My name is Henry Matimba. I am 31-years of age. I am married with two children aged eight and three years, both girls. I live in Epworth, a peri-urban settlement a few kilometres outside Harare.
I was treated of tuberculosis (TB) at the Beatrice Road Infectious Disease Hospital (BRIDH) in 2014 and I finished my six months course.
At first the diagnosis was very difficult for me to accept
In 2016, I started coughing excessively and continuously for two weeks. I went to the Epworth polyclinic for examination and I was told that I had drug-resistant tuberculosis (DR-TB). I was told that I was going to get medication for about 24 months. At first it was very difficult for me to accept especially when I was told that I was going to get daily injections for nine months. I was also told that I wasn’t supposed to go to work for two weeks as they feared that I could spread the disease to others.
I asked my family to go to the rural areas because I didn’t want to infect any of them, especially my child.
I started the injections on 6 May, 2016 and finished on 6 November, 2016. Now I am in the continuation phase of my treatment and am still taking my pills. Instead of nine months of injections, I had six months because I was responding well to treatment. Getting injections for six months wasn’t easy but I realised later that taking injections was better than taking pills.
After I take my tablets, I don’t want anyone near me and don’t want to hear any form of noise. The main challenge I have is vomiting. If I take my pills, I vomit. I hope this stops soon.
At work, I noticed that I was working in a closed place and air ventilation was poor. I felt people would come in and breathe the air that I had left. I couldn’t disclose to my colleagues, because I thought I would be dismissed and they would stigmatise me. But I also didn’t want to spread the disease to them.

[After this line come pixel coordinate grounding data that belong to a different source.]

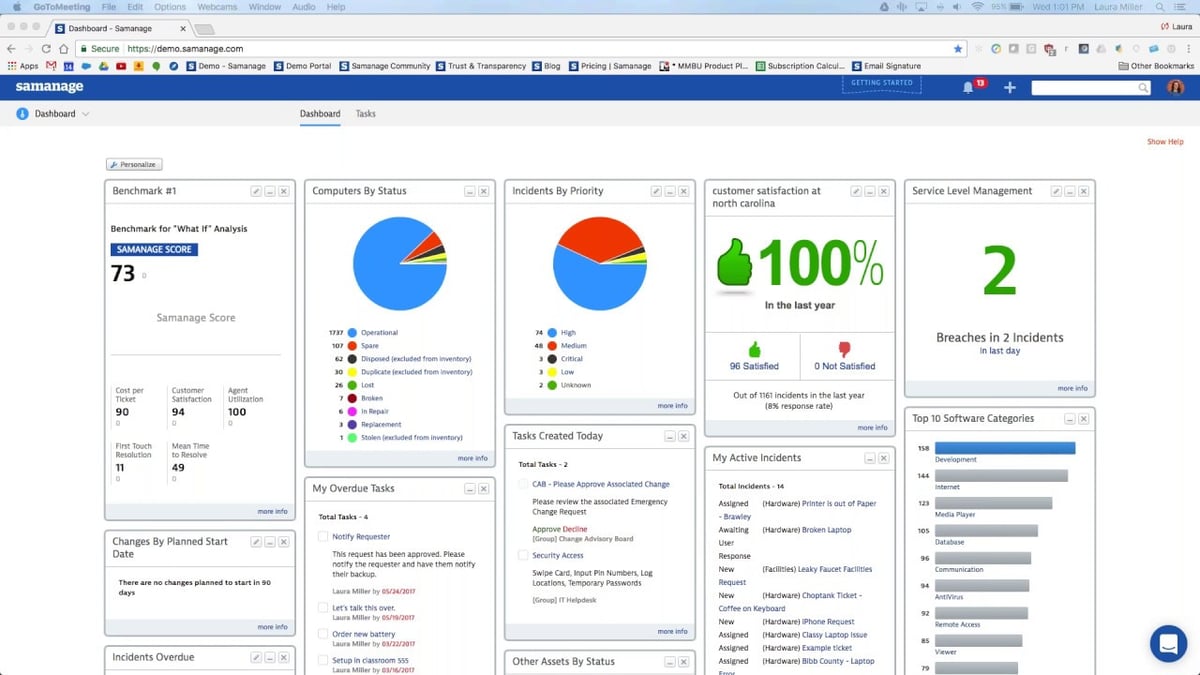Check the Notify Requester task checkbox

(321, 536)
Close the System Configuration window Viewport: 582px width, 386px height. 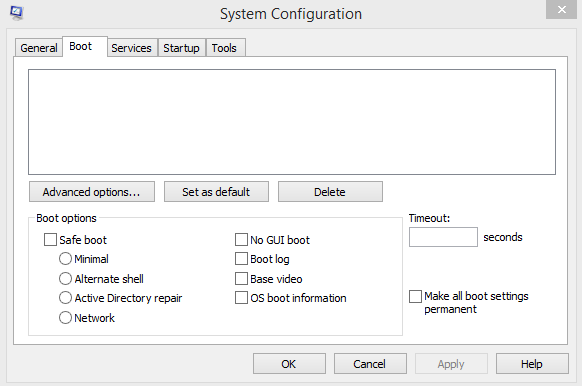(x=561, y=9)
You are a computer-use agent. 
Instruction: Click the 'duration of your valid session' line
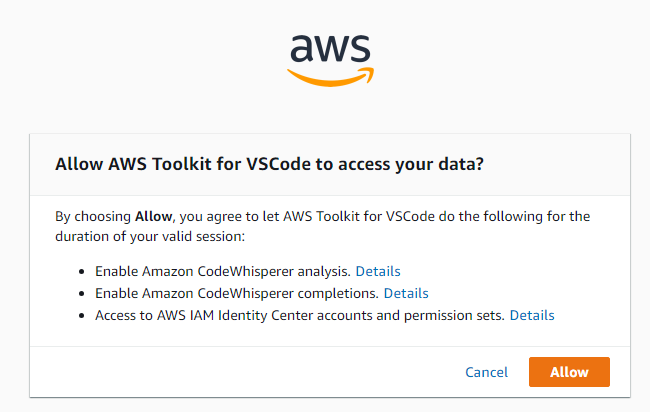point(150,236)
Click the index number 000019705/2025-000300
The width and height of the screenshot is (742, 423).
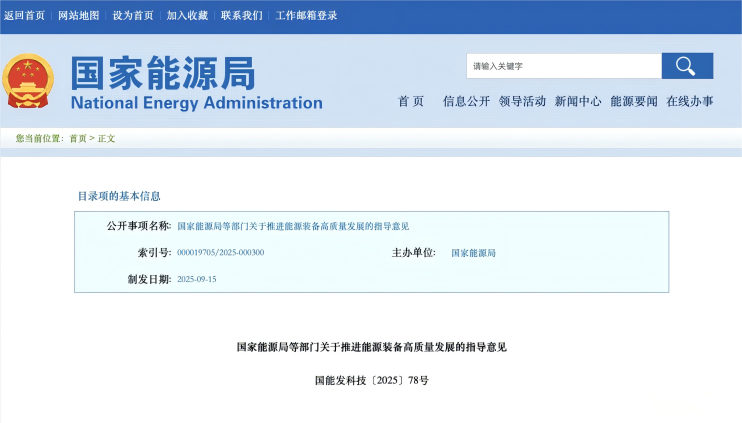(x=220, y=253)
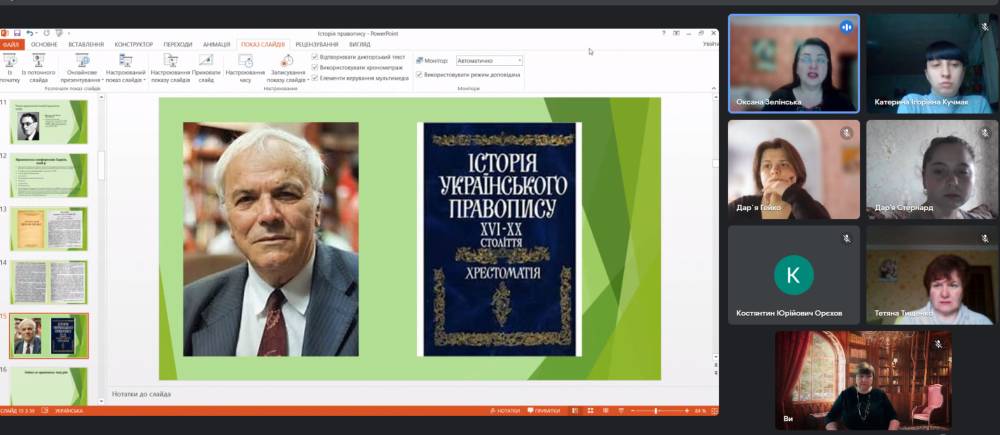
Task: Open the slideshow setup (Настроювання показу слайдів)
Action: (170, 62)
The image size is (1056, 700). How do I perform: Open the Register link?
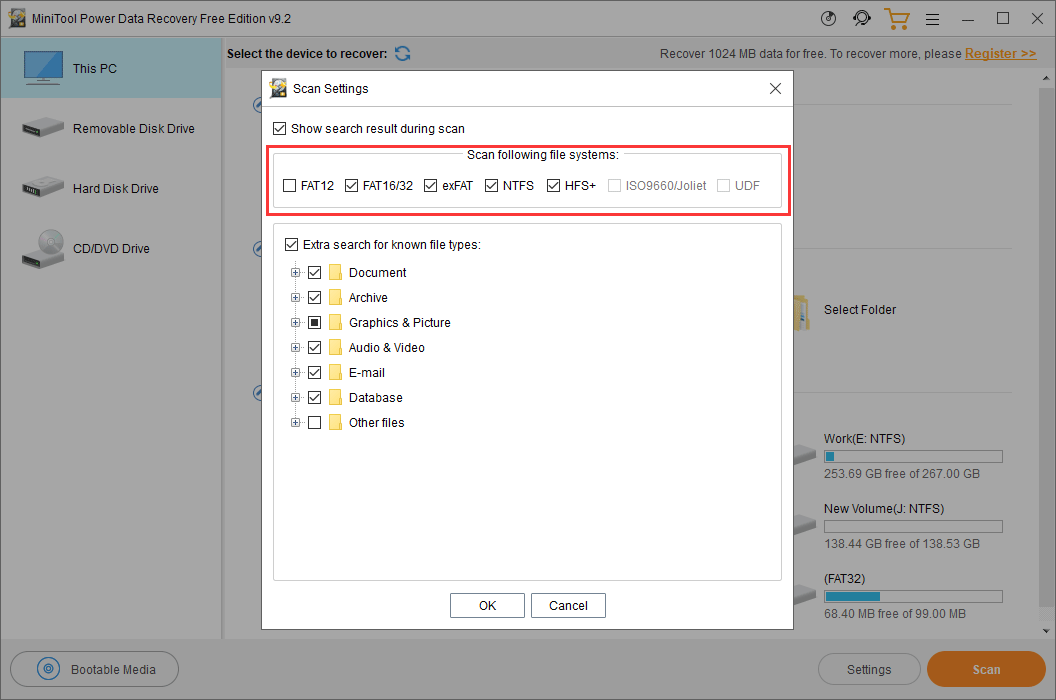(1000, 54)
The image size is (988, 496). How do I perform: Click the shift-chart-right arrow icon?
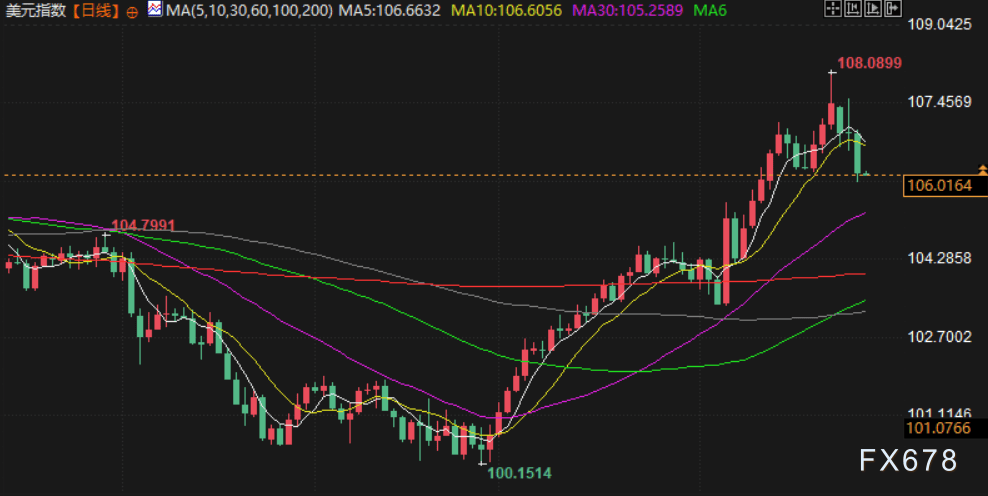click(893, 8)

So I asked to be changed from my duty station so that I could work in an open space.
Now I’m working outside where there is good air ventilation but there are times when I feel like sleeping but I can’t tell people why.
Now I try to take my pills when I am at home instead but then sometimes I can’t sleep. I feel like the world is going round in circles and I see visions. This makes me very upset sometimes.
I attend support group meetings at the Epworth Polyclinic where drug-resistant TB patients meet and share their experiences as well as suggest possible coping mechanisms as a way of supporting each other. Through these meetings, I have come to realise that I am not alone and that DR-TB treatment causes a lot of side effects to almost all DR-TB patients.
I want to appeal to the government to make TB screening accessible to everyone
I would like to encourage people to go to the clinics nearer to them for TB screening.
I also want to appeal to the government to make TB screening accessible to everyone. X-rays should also be done free of charge.
I would like to thank Medecins Sans Frontieres (MSF) for continuing to monitor us and for taking us for further tests and examinations. If it were not for MSF, we would not be able to afford the costs on our own.
I also want to thank MSF staff for continuing to visit us at home and giving us words of encouragement.
MSF in Zimbabwe is supporting the Ministry of Health and Child Care (MoHCC) to provide treatment and care to DR-TB patients at the Epworth polyclinic as well as in Gutu, Mutare and Mwenezi.
In order to help DR-TB patients to share experiences and suggest possible coping mechanisms, MSF in collaboration with MoHCC facilitate support group meetings for patients once every month at the Epworth Polyclinic.
MSF is also piloting the implementation of the shorter term nine months regimen of MDR-TB drugs to lessen the effects of taking medication for a longer period of time.